Exercise brief - Return the lines below exactly, from the first one through the line that has "Task: Select the 83D period option". Leave out everything after it.

Material shown -
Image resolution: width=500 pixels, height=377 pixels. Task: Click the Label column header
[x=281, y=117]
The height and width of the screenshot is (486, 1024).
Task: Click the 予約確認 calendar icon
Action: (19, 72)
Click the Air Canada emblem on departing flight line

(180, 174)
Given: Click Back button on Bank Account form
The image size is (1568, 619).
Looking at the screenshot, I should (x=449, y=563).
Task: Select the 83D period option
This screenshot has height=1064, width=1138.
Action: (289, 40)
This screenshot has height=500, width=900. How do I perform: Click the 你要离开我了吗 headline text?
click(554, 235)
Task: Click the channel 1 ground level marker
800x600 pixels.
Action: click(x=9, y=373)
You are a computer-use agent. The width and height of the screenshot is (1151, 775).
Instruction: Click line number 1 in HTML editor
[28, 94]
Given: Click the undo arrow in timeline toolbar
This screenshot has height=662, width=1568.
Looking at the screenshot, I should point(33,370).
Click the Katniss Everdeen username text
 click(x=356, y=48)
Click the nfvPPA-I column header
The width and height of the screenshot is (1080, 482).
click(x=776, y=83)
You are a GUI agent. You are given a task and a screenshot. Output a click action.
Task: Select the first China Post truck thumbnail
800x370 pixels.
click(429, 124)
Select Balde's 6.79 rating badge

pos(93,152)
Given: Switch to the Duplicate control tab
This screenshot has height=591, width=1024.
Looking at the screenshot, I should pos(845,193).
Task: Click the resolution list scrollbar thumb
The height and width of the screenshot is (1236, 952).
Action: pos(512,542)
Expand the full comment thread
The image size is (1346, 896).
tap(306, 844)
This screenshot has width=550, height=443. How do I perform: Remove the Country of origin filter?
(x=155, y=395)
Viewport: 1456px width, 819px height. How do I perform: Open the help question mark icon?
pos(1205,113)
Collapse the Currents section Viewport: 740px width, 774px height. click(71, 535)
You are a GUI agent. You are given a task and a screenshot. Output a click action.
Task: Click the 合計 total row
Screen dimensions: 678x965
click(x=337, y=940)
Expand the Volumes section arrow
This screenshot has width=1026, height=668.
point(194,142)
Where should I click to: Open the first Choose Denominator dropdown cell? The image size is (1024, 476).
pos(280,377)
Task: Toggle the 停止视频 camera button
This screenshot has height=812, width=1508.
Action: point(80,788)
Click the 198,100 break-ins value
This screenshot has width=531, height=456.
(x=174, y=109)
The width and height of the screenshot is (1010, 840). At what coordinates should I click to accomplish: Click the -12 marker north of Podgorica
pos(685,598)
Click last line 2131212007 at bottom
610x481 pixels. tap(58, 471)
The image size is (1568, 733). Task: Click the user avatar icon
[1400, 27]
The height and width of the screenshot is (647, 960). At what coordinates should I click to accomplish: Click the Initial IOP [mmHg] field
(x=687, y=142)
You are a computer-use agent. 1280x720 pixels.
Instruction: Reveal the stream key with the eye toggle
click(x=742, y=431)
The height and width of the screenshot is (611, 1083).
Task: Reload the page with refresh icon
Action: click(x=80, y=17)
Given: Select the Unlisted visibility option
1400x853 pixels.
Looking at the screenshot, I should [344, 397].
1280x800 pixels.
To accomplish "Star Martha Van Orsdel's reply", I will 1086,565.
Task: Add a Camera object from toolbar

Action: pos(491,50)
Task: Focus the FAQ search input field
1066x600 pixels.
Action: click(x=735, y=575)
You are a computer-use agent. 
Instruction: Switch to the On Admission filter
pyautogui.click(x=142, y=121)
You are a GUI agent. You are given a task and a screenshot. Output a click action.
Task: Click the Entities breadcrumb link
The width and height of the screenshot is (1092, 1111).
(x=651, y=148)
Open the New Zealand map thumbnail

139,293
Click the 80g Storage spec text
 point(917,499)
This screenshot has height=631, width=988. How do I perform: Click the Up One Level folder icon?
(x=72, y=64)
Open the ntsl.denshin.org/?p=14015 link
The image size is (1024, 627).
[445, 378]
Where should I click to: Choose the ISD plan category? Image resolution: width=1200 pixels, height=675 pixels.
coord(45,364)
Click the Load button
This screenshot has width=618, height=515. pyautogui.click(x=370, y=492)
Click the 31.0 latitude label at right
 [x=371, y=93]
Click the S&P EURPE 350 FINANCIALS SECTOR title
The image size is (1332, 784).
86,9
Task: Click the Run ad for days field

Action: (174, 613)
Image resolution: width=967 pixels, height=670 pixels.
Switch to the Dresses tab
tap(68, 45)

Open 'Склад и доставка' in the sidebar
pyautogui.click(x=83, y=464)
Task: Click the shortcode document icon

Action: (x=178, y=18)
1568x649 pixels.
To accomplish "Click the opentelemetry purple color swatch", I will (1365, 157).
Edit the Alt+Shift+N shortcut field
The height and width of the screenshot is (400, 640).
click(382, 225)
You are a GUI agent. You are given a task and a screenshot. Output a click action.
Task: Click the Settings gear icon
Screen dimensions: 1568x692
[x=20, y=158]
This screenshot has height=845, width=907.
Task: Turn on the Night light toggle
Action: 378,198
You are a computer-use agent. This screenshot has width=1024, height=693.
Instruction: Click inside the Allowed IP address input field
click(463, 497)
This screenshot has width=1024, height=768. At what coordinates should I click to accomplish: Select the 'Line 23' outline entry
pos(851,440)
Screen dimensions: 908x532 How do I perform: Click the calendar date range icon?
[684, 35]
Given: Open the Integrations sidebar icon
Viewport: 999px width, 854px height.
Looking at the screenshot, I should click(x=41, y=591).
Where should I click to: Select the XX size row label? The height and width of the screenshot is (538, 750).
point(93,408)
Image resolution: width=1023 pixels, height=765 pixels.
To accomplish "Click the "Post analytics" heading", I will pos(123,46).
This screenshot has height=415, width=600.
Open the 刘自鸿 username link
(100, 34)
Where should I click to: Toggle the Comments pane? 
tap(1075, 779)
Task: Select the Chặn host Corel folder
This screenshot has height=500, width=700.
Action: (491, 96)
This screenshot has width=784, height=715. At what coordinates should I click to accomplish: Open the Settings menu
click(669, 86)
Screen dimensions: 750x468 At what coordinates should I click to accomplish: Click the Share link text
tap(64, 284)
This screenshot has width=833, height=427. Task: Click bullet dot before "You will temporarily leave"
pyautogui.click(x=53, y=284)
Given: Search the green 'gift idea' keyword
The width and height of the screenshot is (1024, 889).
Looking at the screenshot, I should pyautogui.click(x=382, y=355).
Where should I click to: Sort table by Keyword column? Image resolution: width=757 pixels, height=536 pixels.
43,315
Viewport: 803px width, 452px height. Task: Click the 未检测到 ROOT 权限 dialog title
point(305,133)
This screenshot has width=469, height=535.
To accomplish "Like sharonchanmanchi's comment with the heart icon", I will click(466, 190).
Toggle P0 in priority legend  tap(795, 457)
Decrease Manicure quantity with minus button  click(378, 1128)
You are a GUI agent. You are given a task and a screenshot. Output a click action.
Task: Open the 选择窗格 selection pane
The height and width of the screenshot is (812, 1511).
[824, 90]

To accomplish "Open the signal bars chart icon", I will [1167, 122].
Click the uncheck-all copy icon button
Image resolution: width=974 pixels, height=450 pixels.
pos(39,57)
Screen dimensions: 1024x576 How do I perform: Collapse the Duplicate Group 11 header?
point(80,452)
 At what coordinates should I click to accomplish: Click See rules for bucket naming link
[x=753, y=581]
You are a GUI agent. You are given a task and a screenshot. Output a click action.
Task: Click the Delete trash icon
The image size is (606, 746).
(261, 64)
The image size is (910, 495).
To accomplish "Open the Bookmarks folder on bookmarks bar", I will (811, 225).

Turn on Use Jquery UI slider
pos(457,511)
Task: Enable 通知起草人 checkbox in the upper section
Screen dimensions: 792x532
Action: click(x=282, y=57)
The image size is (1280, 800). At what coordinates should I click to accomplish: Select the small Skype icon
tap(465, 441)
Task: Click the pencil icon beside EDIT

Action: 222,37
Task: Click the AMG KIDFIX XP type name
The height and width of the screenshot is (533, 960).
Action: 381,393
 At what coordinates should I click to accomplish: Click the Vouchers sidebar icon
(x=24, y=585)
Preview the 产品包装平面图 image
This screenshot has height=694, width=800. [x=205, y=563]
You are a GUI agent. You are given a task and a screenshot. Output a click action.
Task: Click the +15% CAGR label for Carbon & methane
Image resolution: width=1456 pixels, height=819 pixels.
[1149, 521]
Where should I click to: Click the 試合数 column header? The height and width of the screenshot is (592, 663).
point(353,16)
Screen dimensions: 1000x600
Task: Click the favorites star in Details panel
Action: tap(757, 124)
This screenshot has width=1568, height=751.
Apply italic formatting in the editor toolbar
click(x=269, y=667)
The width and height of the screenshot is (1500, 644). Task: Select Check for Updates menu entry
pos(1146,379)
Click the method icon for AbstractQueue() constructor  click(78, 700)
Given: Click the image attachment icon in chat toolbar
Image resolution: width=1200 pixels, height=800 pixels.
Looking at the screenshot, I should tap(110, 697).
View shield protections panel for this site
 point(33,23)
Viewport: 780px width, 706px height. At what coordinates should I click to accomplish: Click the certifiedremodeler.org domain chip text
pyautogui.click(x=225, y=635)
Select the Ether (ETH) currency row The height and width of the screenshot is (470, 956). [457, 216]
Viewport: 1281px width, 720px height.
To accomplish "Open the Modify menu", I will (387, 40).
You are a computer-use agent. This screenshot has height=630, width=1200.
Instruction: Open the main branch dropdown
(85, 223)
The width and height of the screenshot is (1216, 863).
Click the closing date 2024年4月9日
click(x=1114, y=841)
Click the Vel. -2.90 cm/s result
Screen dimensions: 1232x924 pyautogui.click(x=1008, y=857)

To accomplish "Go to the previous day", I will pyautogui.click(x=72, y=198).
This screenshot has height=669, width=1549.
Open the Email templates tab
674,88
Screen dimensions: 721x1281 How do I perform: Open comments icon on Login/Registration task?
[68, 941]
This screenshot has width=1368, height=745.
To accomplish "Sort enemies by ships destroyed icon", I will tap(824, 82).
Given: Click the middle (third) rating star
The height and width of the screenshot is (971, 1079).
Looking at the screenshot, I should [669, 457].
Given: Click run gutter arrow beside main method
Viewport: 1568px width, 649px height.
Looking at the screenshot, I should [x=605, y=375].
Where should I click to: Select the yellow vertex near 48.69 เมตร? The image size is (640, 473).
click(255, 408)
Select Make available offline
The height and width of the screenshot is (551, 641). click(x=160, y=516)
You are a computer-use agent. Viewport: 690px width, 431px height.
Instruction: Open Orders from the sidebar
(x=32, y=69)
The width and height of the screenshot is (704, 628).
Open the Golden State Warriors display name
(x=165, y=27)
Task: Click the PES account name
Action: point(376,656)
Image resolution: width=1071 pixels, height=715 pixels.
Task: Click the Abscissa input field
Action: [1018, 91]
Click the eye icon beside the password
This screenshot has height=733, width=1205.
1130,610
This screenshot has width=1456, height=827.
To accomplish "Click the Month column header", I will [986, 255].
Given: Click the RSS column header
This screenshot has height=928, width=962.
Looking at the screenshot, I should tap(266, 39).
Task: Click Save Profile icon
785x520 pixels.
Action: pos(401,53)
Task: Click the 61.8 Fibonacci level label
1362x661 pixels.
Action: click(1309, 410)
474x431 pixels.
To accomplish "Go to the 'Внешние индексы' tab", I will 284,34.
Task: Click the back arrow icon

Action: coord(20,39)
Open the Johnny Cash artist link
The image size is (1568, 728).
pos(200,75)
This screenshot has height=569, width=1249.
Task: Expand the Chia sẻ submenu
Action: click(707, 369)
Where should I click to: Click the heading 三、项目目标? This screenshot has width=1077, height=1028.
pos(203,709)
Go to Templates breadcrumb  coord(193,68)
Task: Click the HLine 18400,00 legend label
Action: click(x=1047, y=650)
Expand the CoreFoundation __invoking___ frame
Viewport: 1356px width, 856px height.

Task solution -
Image resolution: width=500 pixels, height=377 pixels. Task: Click the Label column header
[x=281, y=117]
The height and width of the screenshot is (486, 1024).
Task: Click the 予約確認 calendar icon
Action: (19, 72)
Click the Air Canada emblem on departing flight line

(180, 174)
Given: Click Back button on Bank Account form
The image size is (1568, 619).
Looking at the screenshot, I should (x=449, y=563).
Task: Select the 83D period option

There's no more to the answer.